SHORT TASK A:
Below are a letter and a listing. From the listing, copy verbatim the lines from the one containing "Open the blue hamburger menu in sidebar" to the one containing "point(1724,523)", including both of those lines.

PAGE EXTRACT:
________________
Christmas Letter - 2004
December 6, 2004
Dear Mom, Dad, Wolf, Elizabeth and Bjorn,Merry Christmas. I am going to give this to Georgette to carry with her so hopefully it will get to you. While I won't be with you this Christmas, at least you'll know exactly where I am.
I got this at Institute Geographique National in Niamey. They didn't have any real maps left but I was able to get this photocopy. I will give you some places to look for:
- Kodo Kouara and Gothèye for starters, of course. I don't think you'll have trouble but if you do, look along the paved highway to Tera.
- Bangou Tara. The main market (Saturday) for my villagers. It's a surprisingly large market for not a huge town. I'm told that it draws people bringing animals etc. in from the bush who I guess don't want to walk to the really big towns of Dargol and Gothèye. And then there are buyers coming - perhaps looking for lower prices. Last time I went to Bangou Tera I saw a man we buy meat from in Gothèye looking for goats.
________________
DATA SUPPLIED:
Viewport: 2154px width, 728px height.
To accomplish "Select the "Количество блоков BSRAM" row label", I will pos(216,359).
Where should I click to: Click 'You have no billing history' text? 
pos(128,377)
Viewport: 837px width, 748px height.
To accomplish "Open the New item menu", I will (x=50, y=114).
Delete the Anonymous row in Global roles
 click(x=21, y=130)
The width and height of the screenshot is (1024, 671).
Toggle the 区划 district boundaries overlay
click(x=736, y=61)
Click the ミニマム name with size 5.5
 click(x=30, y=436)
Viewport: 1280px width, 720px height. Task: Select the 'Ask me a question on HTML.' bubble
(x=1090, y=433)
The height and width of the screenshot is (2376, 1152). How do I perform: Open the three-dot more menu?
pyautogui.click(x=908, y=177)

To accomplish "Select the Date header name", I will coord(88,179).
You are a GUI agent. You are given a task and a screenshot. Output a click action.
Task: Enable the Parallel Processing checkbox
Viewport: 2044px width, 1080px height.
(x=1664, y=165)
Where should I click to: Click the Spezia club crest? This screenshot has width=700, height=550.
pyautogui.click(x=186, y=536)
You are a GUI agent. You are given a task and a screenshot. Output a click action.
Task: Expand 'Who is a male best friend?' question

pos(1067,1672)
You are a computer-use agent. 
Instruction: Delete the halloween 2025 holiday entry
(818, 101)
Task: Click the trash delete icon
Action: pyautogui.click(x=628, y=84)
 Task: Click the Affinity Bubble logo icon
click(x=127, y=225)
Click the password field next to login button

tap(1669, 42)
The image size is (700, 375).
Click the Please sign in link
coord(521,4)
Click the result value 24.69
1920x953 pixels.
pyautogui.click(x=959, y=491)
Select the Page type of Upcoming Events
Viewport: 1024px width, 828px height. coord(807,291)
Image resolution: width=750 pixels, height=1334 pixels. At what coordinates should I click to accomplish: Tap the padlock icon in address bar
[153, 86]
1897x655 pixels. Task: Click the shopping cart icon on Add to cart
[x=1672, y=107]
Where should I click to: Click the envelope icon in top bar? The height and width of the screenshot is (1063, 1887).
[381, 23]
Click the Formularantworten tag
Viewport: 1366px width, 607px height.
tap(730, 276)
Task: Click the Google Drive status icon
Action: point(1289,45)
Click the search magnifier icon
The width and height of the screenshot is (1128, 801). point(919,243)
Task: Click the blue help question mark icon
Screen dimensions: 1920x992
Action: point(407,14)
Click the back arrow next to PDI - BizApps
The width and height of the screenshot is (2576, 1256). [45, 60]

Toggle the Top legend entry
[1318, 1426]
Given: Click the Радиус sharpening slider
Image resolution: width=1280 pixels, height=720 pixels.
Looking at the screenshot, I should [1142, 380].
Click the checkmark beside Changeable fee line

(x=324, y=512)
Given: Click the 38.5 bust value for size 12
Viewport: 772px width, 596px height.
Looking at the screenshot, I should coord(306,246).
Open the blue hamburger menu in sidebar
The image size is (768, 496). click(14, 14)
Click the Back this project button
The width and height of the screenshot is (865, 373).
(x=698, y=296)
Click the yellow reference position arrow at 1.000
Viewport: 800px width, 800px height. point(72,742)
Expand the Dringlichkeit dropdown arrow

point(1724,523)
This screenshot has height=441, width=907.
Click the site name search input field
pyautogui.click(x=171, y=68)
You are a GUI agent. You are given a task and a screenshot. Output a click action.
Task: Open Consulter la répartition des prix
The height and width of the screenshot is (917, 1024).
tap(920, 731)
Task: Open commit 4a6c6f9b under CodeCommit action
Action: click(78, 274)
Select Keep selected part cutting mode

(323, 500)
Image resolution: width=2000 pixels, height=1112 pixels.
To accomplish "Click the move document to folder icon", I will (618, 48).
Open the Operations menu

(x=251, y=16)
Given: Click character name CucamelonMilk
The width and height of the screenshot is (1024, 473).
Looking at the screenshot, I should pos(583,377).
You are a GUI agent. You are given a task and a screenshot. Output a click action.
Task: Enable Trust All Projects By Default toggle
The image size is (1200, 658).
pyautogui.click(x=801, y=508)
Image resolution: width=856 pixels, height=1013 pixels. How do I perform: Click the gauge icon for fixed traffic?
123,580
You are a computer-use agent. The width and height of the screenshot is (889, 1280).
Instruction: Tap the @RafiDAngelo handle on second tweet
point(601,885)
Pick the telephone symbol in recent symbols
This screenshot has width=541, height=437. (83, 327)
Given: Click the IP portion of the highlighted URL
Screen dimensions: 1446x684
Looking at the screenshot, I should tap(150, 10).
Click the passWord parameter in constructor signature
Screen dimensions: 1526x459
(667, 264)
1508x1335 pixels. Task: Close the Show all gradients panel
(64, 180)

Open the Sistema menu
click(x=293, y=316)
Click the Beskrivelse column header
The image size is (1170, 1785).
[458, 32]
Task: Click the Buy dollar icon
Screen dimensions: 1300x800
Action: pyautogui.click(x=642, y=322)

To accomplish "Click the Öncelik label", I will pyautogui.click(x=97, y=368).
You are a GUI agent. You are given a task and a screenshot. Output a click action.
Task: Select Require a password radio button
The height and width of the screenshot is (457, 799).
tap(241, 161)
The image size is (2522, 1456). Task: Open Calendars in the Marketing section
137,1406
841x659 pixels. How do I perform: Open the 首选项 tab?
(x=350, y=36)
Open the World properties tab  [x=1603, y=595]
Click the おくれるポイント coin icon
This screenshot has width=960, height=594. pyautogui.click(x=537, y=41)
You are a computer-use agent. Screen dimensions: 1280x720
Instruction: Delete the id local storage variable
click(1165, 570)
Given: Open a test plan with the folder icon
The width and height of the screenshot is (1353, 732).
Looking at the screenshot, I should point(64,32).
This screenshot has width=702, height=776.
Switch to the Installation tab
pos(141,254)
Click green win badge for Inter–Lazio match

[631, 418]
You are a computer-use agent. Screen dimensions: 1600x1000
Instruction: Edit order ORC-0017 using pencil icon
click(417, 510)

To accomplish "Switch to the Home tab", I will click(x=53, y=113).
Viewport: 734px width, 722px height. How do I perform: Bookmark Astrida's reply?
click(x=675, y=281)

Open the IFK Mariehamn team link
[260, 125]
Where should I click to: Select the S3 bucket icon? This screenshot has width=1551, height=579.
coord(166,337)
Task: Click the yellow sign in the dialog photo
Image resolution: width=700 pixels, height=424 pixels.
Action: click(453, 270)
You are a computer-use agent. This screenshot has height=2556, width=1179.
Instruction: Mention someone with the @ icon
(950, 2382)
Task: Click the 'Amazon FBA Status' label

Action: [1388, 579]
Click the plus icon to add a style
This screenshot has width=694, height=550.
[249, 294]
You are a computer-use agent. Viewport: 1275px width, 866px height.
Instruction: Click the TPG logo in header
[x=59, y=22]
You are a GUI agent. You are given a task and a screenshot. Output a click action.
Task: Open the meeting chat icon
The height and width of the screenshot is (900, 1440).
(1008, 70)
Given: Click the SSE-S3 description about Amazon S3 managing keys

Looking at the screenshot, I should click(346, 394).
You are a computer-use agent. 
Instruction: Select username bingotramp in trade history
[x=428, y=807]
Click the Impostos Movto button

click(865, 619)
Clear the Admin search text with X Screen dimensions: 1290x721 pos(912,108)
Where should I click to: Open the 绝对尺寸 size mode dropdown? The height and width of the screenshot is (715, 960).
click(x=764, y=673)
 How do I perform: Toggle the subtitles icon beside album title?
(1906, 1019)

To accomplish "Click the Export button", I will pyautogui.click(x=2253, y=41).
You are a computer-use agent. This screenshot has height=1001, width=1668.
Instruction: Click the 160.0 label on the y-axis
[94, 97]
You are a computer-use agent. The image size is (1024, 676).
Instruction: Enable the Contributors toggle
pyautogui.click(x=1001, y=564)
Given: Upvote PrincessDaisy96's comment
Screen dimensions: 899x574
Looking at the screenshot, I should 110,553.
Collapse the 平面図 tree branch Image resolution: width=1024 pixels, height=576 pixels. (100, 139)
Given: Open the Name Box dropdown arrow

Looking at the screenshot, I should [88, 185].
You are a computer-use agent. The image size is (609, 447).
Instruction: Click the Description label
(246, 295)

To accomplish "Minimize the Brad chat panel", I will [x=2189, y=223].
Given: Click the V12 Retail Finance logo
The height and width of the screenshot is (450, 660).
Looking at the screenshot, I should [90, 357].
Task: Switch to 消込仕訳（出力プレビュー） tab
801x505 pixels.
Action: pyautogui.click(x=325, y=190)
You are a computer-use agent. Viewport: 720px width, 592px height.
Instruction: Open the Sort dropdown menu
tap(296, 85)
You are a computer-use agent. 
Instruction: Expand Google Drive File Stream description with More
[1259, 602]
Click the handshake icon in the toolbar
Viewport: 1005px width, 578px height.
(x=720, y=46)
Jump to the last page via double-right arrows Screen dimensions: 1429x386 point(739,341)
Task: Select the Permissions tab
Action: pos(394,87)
________________
SHORT TASK B:
Answer these questions about the Christmas letter above:
(i) Where did the writer get the photocopy?
(ii) On what day is the main market in Bangou Tara held?
(iii) If Kodo Kouara and Gothèye are hard to find, along which road does the letter say to look?

CORRECT RESPONSE A:
Open the blue hamburger menu in sidebar
The image size is (768, 496). click(14, 14)
Click the Back this project button
The width and height of the screenshot is (865, 373).
(x=698, y=296)
Click the yellow reference position arrow at 1.000
Viewport: 800px width, 800px height. point(72,742)
Expand the Dringlichkeit dropdown arrow

point(1724,523)

CORRECT RESPONSE B:
(i) At Institute Geographique National in Niamey.
(ii) Saturday.
(iii) The paved highway to Tera.